Most certainly, I need the isobar study and multiple wind readings from around the airport before I can come to any kind of conclusion.

AAHHHHH you beat me to it!

998hpa/to-Jaipur (farthest north and east) is lowest pressure stretching east/northeast of the airport (wunderground Ahmedabad airport data also nears 998hpa). “Smoke” would be drawn in/over along with that drier/hotter there (109f/43C air /7am Jhansi) gradual downslope from NE/ENE; an inversion, where 2-3kts breeze down the rwy is moving directly opposite of above inversion. The otherwise cooler airport 189ft elev surface air 97-98F/36-37C feeds-in under from a lot cooler source (ocean temp below 89F) than that 109F/43C or more air moving in higher (over/above that 180elev 05-threshold/airport area) a long ways downslope from farther northeast/ie Ratlam 1702ft elevation. Add 7-8F dry lapse rate for some higher data points … 5.4F per 1000’ of drop?

Edit: “Old Fella” .. that’s only one factor of cheese remember ..

[Old fella]

Most certainly, I need the isobar study and multiple wind readings from around the airport before I can come to any kind of conclusion.

AAHHHHH you beat me to it!

998hpa is lowest pressure stretches east/northeast of the airport (wunderground Ahmedabad airport data also nears 998hpa). “Smoke” would be drawn in/over along with drier/hotter (43C air) gradual downslope from NE/ENE; an inversion, where 2-3kts breeze down the rwy produces yet hotter ground effect (ie the heat coming off high noon asphalt) as well. (The cool airport surface air 96-97F/36-37C is quite a bit cooler that the 109F/43C farther east).

So this will drag down a B787-8 to its ultimate demise with a catastrophic outcome . Hard for an old dude like me to put this altogether so I can capture the picture. No doubt it’s time for me to bid fare thee well.

[pdw]

We always took off full power, but that’s never been the case with jets esp these big giants.

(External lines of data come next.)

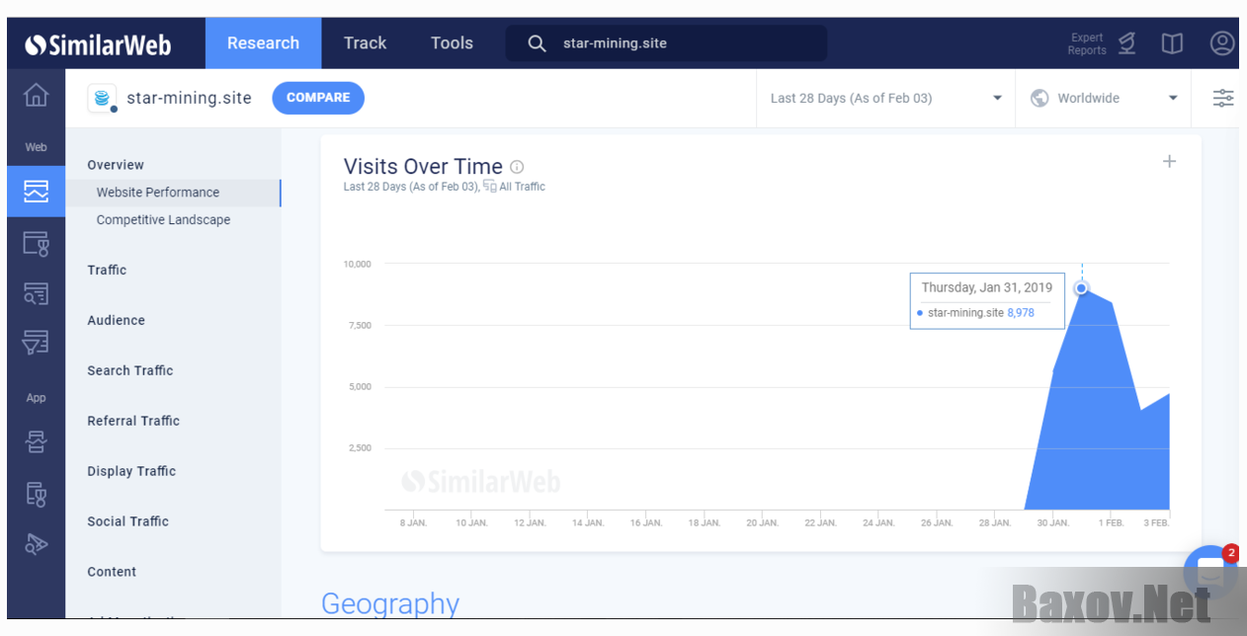Open the Worldwide country dropdown
This screenshot has width=1247, height=636.
click(1103, 98)
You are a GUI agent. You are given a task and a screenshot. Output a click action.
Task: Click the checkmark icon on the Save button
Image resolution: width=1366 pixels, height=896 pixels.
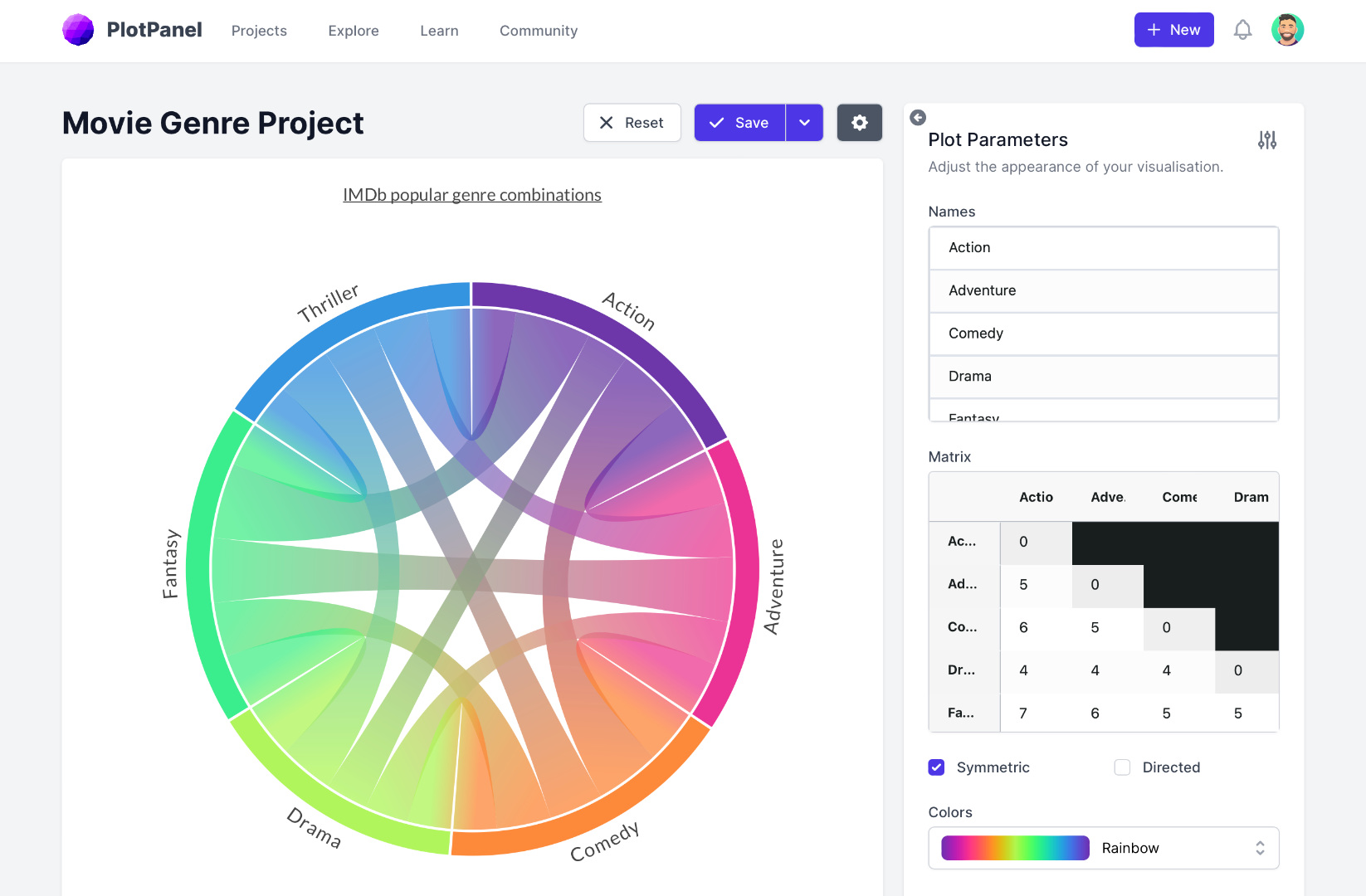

However the performance calculations used are still relying on the same principles we’ve learned so well. We’ll soon see something concrete about those engines, hopefully.

[cdnavater]

AAHHHHH you beat me to it!

998hpa is lowest pressure stretches east/northeast of the airport (wunderground Ahmedabad airport data also nears 998hpa). “Smoke” would be drawn in/over along with drier/hotter (43C air) gradual downslope from NE/ENE; an inversion, where 2-3kts breeze down the rwy produces yet hotter ground effect (ie the heat coming off high noon asphalt) as well. (The cool airport surface air 96-97F/36-37C is quite a bit cooler that the 109F/43C farther east).

So this will drag down a B787-8 to its ultimate demise with a catastrophic outcome . Hard for an old dude like me to put this altogether so I can capture the picture. No doubt it’s time for me to bid fare thee well.

It’s not you, it’s him!

[pdw]

Look at a Koch chart (and the example they give you when you google it)

Try adding in a 10kts ENE inversion shear (DPS), showing up from northeast (Indore/1850ft elev or from Kota at 896ft 46C/115F noon and from Udaipur 1684ft 107F/43C … adding lapse rate makes it hotter.

How does that affect climb rate at the “635msl” density alt?

[sportingrifle]

Pdw…transport category performance data has very conservative assumptions built in to cater for environmental changes, pilot techniques, etc. For example the performance is calculated with 50% of the reported headwind, 150% of the tailwind, seversl seconds are allowed for pilot reaction time, brakes are assumed to worn, etc., etc.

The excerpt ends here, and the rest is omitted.